Today’s industrial production numbers
The way that they are presented does allow a brief basking in the sunshine.
The Production Index in Industry (IPI) in October 2012 compared with October 2011 recorded an increase of 2.0%.
A turn at last? If you think that you need to address two issues. The first is that output has in fact fallen by 6.5% between September (78.8) and October (73.7),and this is not in the headlines but in the detail. The second is that October 2011 was a particular trough in output where it fell by 14.8% on the month before.
Also as we review an underlying index of 73.7 compared to 2005 being 100 we can indeed be sure that a lost decade is sadly well underway here.
Last Christmas I recommended that Greece should default and devalue and take advantage of the Christmas break to do so.
If you consider the implications of a default and a devaluation then a lot of organisation and actual work is required.
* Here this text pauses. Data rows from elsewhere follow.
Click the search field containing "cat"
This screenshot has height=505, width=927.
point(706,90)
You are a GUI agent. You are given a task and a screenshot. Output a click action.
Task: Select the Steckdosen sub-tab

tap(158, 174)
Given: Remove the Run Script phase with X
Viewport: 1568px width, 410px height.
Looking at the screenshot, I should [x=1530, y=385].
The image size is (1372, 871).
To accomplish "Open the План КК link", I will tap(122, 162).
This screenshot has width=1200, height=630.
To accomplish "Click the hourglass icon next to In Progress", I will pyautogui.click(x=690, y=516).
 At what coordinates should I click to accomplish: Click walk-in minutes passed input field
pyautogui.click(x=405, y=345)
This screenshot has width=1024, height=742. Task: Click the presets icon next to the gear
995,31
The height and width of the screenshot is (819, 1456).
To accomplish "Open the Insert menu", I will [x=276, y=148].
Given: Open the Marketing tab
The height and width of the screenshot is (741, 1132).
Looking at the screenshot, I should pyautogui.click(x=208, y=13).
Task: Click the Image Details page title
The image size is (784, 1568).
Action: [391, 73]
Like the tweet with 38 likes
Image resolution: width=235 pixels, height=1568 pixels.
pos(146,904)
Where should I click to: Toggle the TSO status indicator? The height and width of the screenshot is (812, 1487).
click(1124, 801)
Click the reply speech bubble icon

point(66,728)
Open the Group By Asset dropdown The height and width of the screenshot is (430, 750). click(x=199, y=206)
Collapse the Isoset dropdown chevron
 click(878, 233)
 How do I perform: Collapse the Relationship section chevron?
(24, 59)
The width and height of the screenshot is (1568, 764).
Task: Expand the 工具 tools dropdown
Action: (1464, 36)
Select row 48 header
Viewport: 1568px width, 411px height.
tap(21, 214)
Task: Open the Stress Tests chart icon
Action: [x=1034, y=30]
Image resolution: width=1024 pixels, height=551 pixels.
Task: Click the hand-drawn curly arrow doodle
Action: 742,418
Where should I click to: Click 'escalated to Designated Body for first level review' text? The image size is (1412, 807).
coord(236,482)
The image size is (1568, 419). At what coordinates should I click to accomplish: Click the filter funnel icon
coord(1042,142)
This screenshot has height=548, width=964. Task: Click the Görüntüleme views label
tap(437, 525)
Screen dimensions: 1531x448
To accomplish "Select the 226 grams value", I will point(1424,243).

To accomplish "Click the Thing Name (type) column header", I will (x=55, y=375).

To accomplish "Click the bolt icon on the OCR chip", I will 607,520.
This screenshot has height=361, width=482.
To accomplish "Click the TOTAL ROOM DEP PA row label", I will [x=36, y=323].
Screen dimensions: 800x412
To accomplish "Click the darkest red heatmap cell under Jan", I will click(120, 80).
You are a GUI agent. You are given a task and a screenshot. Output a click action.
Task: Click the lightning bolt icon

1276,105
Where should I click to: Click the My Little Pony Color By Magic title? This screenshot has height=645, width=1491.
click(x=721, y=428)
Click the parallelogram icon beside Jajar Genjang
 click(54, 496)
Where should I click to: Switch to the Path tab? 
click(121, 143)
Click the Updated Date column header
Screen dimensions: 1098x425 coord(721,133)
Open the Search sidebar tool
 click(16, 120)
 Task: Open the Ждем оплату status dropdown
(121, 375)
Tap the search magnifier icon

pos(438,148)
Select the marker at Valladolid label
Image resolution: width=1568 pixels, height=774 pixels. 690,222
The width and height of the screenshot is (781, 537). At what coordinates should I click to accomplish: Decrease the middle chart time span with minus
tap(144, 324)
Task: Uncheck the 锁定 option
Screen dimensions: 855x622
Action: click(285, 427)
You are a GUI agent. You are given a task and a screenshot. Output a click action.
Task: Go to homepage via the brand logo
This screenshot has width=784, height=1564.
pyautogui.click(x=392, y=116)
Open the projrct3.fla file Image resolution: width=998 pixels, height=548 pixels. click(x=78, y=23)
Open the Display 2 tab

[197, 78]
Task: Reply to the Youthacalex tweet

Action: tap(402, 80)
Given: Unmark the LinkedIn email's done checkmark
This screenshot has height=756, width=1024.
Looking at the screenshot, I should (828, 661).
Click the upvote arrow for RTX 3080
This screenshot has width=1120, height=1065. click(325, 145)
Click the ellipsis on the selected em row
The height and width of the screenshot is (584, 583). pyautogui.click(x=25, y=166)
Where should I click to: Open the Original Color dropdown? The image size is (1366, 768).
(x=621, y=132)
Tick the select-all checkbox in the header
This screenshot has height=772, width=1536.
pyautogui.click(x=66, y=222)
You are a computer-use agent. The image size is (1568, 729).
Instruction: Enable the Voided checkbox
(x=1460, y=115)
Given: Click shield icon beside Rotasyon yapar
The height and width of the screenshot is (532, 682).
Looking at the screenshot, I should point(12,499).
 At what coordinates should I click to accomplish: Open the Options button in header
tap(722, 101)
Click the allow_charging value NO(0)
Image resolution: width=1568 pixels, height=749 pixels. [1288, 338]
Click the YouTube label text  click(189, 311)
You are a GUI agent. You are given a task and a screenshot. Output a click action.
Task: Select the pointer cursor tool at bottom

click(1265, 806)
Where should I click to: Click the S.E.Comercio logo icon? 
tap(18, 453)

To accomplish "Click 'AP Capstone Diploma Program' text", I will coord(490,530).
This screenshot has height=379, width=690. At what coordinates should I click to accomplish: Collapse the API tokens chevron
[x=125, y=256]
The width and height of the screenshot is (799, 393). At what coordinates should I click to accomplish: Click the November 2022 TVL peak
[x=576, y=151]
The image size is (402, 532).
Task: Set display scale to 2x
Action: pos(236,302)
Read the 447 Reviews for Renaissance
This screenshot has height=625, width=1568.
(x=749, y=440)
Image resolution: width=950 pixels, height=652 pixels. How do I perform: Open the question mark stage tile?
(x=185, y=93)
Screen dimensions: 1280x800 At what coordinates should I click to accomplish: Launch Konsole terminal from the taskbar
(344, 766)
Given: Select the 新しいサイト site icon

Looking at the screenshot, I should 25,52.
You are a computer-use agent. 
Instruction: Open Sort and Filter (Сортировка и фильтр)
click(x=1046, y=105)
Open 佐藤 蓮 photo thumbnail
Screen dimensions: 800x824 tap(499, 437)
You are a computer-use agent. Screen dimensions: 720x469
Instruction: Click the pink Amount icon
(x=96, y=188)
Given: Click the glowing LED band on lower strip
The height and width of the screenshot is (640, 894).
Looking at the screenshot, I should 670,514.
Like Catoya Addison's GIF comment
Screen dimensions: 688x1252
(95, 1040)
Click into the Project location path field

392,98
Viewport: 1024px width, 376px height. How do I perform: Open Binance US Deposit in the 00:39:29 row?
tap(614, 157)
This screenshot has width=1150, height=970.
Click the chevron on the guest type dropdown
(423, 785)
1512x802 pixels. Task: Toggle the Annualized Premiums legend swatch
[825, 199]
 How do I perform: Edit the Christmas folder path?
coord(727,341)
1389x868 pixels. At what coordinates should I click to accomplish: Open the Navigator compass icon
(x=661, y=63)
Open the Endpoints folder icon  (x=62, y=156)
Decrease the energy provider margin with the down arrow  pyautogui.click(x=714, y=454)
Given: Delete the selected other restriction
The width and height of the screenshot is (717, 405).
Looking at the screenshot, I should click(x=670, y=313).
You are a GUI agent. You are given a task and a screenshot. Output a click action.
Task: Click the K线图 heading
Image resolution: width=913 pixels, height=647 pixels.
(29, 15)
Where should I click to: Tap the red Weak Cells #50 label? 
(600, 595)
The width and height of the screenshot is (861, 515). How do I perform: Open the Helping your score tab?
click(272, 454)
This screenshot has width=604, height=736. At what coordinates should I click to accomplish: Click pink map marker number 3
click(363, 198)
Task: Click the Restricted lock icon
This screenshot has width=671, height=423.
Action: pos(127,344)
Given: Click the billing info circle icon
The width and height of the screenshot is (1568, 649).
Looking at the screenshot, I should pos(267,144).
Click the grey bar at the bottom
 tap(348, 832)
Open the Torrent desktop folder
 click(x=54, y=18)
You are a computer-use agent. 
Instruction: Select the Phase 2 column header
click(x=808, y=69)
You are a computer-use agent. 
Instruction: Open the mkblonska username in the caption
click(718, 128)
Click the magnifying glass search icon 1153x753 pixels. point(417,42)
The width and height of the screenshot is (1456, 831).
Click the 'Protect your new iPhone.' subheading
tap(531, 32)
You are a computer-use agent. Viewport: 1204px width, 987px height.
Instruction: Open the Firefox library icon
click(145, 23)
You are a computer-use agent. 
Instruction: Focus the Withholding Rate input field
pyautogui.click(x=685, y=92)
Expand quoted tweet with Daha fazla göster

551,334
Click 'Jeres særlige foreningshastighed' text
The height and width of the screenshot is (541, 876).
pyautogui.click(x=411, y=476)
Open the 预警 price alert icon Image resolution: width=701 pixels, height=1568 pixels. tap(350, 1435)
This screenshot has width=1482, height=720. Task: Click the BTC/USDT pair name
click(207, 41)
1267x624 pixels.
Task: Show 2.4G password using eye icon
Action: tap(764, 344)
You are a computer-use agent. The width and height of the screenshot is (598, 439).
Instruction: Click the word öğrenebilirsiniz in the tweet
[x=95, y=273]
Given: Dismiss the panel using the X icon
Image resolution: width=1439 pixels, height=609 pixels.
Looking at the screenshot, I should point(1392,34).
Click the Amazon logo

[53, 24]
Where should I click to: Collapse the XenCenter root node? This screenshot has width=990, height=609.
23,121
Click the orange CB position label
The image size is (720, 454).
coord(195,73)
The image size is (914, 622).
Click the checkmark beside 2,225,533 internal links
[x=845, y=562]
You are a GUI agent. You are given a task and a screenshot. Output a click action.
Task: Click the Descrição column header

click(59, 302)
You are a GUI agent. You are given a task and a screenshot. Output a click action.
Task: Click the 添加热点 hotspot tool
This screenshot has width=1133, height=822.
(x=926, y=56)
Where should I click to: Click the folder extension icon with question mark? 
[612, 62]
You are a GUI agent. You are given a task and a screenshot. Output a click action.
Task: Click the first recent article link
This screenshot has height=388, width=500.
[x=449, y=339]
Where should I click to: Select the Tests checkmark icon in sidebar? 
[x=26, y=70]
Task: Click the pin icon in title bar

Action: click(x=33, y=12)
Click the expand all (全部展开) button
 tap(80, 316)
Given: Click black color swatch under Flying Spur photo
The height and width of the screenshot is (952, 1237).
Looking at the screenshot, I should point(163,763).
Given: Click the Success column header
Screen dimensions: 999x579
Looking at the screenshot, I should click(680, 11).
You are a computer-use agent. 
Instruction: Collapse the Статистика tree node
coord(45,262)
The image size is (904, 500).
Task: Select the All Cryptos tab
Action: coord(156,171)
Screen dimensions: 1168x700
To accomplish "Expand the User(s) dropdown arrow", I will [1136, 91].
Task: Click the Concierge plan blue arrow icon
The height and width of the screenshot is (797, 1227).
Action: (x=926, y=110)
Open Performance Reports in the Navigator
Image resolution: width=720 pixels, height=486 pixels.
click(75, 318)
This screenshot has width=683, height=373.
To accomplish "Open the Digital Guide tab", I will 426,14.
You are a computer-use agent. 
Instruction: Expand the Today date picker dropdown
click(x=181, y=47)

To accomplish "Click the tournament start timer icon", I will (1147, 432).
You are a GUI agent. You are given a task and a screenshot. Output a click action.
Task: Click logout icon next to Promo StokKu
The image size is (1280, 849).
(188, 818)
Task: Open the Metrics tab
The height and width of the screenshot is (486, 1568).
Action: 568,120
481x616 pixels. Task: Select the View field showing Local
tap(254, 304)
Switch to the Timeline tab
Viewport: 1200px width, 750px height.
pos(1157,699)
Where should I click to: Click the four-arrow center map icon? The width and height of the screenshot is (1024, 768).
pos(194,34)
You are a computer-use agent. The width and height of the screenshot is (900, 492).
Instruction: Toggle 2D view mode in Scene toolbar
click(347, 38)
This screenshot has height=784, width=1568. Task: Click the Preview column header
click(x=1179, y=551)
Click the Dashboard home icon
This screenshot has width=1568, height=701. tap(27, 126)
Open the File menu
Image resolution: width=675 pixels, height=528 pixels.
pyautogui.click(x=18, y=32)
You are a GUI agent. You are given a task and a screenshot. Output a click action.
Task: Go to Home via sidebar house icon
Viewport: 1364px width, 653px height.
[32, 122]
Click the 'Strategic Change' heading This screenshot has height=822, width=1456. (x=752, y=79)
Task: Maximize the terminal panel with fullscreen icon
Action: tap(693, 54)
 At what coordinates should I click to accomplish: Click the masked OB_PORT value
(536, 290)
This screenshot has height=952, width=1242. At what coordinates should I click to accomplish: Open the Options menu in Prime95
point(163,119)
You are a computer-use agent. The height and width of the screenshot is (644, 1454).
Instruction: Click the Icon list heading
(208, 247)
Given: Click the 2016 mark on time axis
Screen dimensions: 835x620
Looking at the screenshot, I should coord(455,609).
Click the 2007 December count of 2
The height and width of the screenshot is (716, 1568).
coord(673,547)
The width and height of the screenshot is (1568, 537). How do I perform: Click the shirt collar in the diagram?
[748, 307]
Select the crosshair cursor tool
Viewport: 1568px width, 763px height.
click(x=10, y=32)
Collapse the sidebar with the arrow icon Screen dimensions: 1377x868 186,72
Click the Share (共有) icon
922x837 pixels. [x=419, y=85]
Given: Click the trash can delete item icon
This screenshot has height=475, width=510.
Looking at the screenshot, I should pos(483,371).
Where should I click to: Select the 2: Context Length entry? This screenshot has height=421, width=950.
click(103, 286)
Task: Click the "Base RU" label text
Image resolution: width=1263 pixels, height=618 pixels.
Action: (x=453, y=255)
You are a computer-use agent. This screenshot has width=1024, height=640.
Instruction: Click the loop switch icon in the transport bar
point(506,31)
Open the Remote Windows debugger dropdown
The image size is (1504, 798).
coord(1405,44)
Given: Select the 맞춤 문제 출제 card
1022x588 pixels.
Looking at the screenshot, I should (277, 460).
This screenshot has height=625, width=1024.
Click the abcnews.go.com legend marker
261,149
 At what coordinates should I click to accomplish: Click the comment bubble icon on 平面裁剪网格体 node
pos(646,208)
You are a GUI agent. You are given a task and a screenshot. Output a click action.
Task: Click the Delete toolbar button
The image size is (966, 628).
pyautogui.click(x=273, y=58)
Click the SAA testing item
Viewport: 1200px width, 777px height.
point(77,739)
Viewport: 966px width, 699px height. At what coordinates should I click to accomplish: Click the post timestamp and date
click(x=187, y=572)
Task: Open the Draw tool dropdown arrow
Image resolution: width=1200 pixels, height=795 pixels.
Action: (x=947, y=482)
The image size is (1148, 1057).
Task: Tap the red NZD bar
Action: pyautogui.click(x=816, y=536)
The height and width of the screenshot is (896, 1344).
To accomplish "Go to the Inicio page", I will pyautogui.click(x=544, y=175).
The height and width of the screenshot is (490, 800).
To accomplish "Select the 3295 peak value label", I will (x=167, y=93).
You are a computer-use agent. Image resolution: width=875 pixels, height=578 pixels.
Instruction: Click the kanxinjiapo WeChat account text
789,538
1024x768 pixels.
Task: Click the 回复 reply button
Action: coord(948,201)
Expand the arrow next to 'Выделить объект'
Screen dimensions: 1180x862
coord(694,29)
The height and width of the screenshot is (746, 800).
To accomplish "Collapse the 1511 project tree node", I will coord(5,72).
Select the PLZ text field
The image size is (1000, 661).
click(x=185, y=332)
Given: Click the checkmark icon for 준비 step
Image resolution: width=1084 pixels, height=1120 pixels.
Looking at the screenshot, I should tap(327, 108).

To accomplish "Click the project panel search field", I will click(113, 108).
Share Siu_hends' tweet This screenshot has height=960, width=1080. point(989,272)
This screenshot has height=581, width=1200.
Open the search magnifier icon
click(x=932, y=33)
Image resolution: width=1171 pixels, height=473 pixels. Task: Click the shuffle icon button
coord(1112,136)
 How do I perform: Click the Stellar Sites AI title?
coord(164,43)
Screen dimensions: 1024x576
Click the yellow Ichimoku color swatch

At the simplest level you need to have printed a new currency and there are many other changes that would be required.
If we examine the calendar we see that there is an opportunity again especially if one includes Christmas Eve which many nations in Europe treat as part of Christmas anyway. So having sorted the timing let us examine the why.
However if we move from rhetoric to reality we see in my opinion a situation that is so desperate that we may already be seeing a nation in a 1930s type depression. Accordingly if I was involved I would put it on the agenda for tonights meetings and I would vote yes.
As you can see my fears of a 1930s type economic depression in Greece have come ever more true as 2012 has progressed. The worst part of this is that there is an exit door. It would not be what economists call a “free lunch” as there are dangers such as the risk of inflation from the currency devaluation but rather than the hopeless future that Greece now faces it does offer hope. Rather than being a bankocracy Greece would have the opportunity to regain control over her own destiny.
In essence what Greece has to do is explained well by these lines from the song Hotel California.
Last thing I remember,
I was Running for the door
I had to find the passage back
To the place I was before
Last year I pointed out that this was a rare view.
I do not recommend this lightly as there are many costs and risks in such a move and I realise that there are hundreds if not thousands of commentators who reject the very idea.
As I wonder about how much they all must regret that, as after all the economic collapse that they predicted post-devaluation has occurred on their watch so to speak I issue the same challenge this year. Greece needs to devalue and default if she is to have a chance of recovery.
What Greece certainly does not need is any more of the “cunning plans” which have hit her in 2012.